[What you will do] Could you continue the forum thread about nutrient ratios for flowering from where it leaves off?

[Text section]
■ ■ ■ ■ ■

Anyone every tried to use Superbloom...just asking because the Phosphate ratio is 55% compared to what most people flower with thats very high.Just wondering whats the down side because I want fat bud!
Peace


----------



## TheStickyIcky (Jun 27, 2007)

KingKahuuna said:
			
		

> I am an avid scubadiver, as well as pilot, and you can rest assured that taking in anything into your lungs wth the exception of nitrogen, oxygen, and a few trace elements is not going to be good for your breathing. You can near choke to death, if not outright blow a blood vessel in a coughing spasm, and that thought alone  is ugly enough, nuff said there.
> 
> Nuters pooters, it all went under the same title years ago, MANURE, many companies still stick with the tried and true, you can smell it many miles away. Be glad you didn't  grow up in  an area  where human waste as well as anything else in the way of organics,   was utilized as a fert.
> 
> ...



Great post, KK. 

You can make just about anything work in the way of soil and fertilizers. It's all about preference, IMO. I'm confident that I can take any soil and any fertilizers and successfully grow MJ.


----------



## Draston (Jun 27, 2007)

well thats awesome guys, back on topic...

What nutes do you use and what are their levels and why?


----------



## Runbyhemp (Jun 27, 2007)

Biobizz  Organic range for me. Also use bat guana and maerl.

Will be getting Pirahna beneficial fungi real soon


----------



## Draston (Jun 27, 2007)

Biobizz grow is (8-2-6)
Biobizz bloom is (2-6-3.5)

seems like their grow is just a tad stronger than FF but their bloom is weaker than FF.

■ ■ ■ ■ ■

[Data lines]

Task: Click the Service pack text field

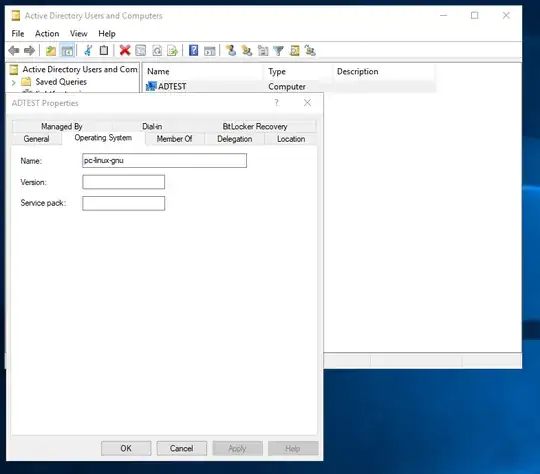Action: [124, 203]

■ ■ ■ ■ ■

[Written reply]
----------



## tcbud (Jun 27, 2007)

This topic interests me also.  As i am about to start "nutes" on my lil babies..once they are three weeks old, and i have been wondering also what types of plant food to give them, the high nitrogen miracal grow just seems a tad out there to me, so i am gonna ask the hydroponics guy in town, find out if this fox farms is the way to go, as i have seen it around in stores.
good growing guys, and thanks for the input
tcbud
and i agree with sticky, this is a forum for all types of persons, my opinion does not mean i am right or wrong, and i hope others can be open minded also.


----------



## Draston (Jun 28, 2007)

See I figure fox farm is awesome but look at its levels... Compared to other nutrients that I've seen some awesome grows on are a tad stronger... Does this mean that we could up the values from Fox Farm and juice our plants a little bit more and get them stronger without burning is what I'm wondering. Do higher values of these nutrients in the soil = more intake for the plant? I'm sorry if I seem a little out there. I just smoked one down a bit ago.


----------



## TheStickyIcky (Jun 28, 2007)

Yeah, I think so. I think FF products are a little weak for my tastes. I mean look at Big Bloom BB (.01-.3-.7). That is like adding almost nothing. Its all about what you want to do. But, personally I know that MJ plants can handle more than the fox farms nutrients give them without any problems. So, my logic is this: The more nutrients you can provide without burning them or giving them a nute-lockout is good for them. I don't know if this makes sense. I just woke.


----------



## Runbyhemp (Jun 28, 2007)

Draston said:
			
		

> Biobizz grow is (8-2-6)
> Biobizz bloom is (2-6-3.5)
> 
> seems like their grow is just a tad stronger than FF but their bloom is weaker than FF.


 
I use Top Max for flowering too


----------



## Draston (Jun 28, 2007)

I think the .01-.3-.7 BB has other stuff in it. It says it is liquid plant food.


----------



## RatherBBurnin (Jun 28, 2007)

I think the real problem is that there is no standard for nute companies to follow when reporting contents... They kinda just do it however they want... thats why some use .7 others use 7... they dont always represent the same thing.. you have to read what chemicals the numbers are representing... it would be a lot better if everything was labelled the same...


----------



## Draston (Jun 28, 2007)

Ah. I did not know this.


----------



## 420check420 (Jul 1, 2007)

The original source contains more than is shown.